Tube expanders of the type referred to above are known in different varieties. One type, for example, is shown in U.S. Pat. No. 3,798,955. Another type is shown in German Pat. No. 2,258,360. The latter expander has T-shaped guide elements for positioning and guiding the expander segments. The segments have rectangular glide portions respectively running in undercut rails of the guide elements. In this known construction, the guide elements are disposed on the corner edges of the polyhedral pyramid and fastened thereto by bolts. It was found that these bolts may readily loosen and may project into the gap between two segments which narrows when the segments are shifted towards the narrow end of the pyramid. Thus, such bolts may be wedged into that gap and break the expander.
It is an object of the present invention to improve the arrangement of a polyhedral pyramid and of guide elements for a tube expander with expander sections, so that the fastening of the guide elements does not pose the problem outlined above, and the operational safety of the expander, as well as its maintenance, is improved accordingly.
In accordance with the preferred embodiment of the invention, it is suggested to construct the polyhedral pyramid so that surfaces on which expander segments slide, alternate with surfaces having a central, T-shaped groove. The guide elements are constructed as double T-elements of which one T-portion is inserted in one of the grooves, while the other T-portion serves as a lateral guide for the two respective adjacent expander segments. The guide elements have been slipped into the grooves as stated and are fastened thereto. Preferably, the grooves end ahead of the narrow end of the pyramid, and the guide elements abut accordingly. The other ends of the guide elements are bolted in some fashion to the wide end of the pyramid. The bolts extend in the direction of the axis of the pyramid and, therefore, cannot possibly reach into any working gap of the expander.
While the specification concludes with claims particularly pointing out and distinctly claiming the subject matter which is regarded as the invention, it is believed that the invention, the objects and features of the invention and further objects, features and advantages thereof will be better understood from the following description taken in connection with the accompanying drawings in which:
FIG. 1 is an isometric side view of an expander in accordance with the preferred embodiment of the present invention; and
FIG. 2 is an enlarged front end view of the tube expander shown in FIG. 1.
....................
- _DIRECTIVE_
Repeat the tube expander passage word for word, starting at "In accordance with the preferred embodiment of the invention, it" and ending at "of the expander.".

- _SOURCE EXCERPT_
....................
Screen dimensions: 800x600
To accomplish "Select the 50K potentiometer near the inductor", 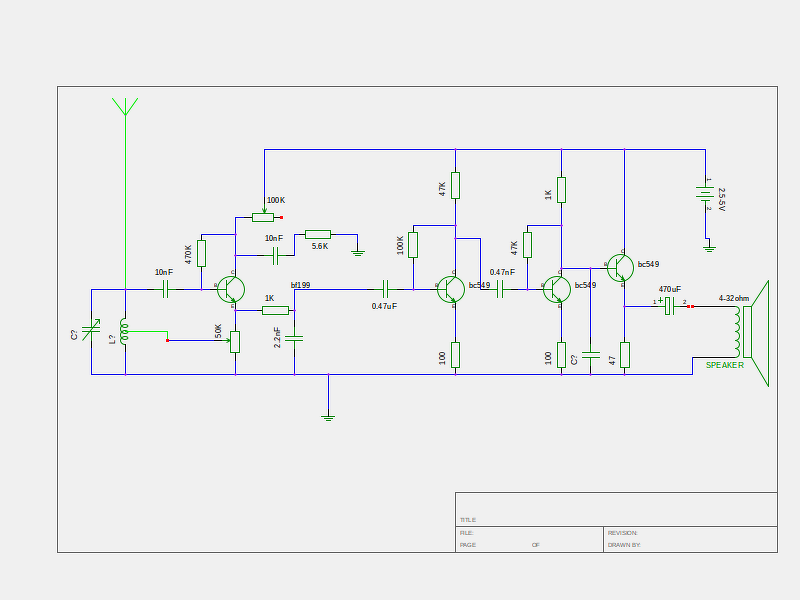I will pyautogui.click(x=235, y=341).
....................
- _TASK OUTPUT_
In accordance with the preferred embodiment of the invention, it is suggested to construct the polyhedral pyramid so that surfaces on which expander segments slide, alternate with surfaces having a central, T-shaped groove. The guide elements are constructed as double T-elements of which one T-portion is inserted in one of the grooves, while the other T-portion serves as a lateral guide for the two respective adjacent expander segments. The guide elements have been slipped into the grooves as stated and are fastened thereto. Preferably, the grooves end ahead of the narrow end of the pyramid, and the guide elements abut accordingly. The other ends of the guide elements are bolted in some fashion to the wide end of the pyramid. The bolts extend in the direction of the axis of the pyramid and, therefore, cannot possibly reach into any working gap of the expander.